Michael Kammen, a Pulitzer Prize-winning author who wrote “Digging Up the Dead: A History of Notable American Reburials” and professor emeritus of American History and Culture at Cornell University, comments on the exhumation of the remains of longtime Palestinian leader Yasar Arafat, and how the probe into the cause of his death fits into political history.

Kammen says:

“The politicization of reburials has been going on since antiquity.

“Exhuming the bodies of political leaders is a familiar story. Abraham Lincoln’s remains were moved multiple times, but mainly to secure him from potential grave robbers. Benito Mussolini was dug up secretly so that his corpse could be repatriated to Emilia-Romagna, his birthplace, and so that his fingers could be fetishized.

“Suspicion of poison is a very old story and difficult to prove.

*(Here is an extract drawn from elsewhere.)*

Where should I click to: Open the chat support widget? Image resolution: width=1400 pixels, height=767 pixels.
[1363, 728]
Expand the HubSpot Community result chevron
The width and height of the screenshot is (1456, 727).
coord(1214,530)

Twenty years after Napoleon died in 1821, he was exhumed for reburial in Paris. Tests were made and the arsenic found turned out to be in his wallpaper at St. Helena. U.S. President Zachary Taylor died in 1850 under bizarre circumstances. When he was dug up in 1991 and tested for arsenic, the tests concluded that the traces found were the levels known to exist in a normal body. Moreover, many popular preservatives used for embalming contain arsenic, which has always muddled the findings reached when a leader has been dug up.”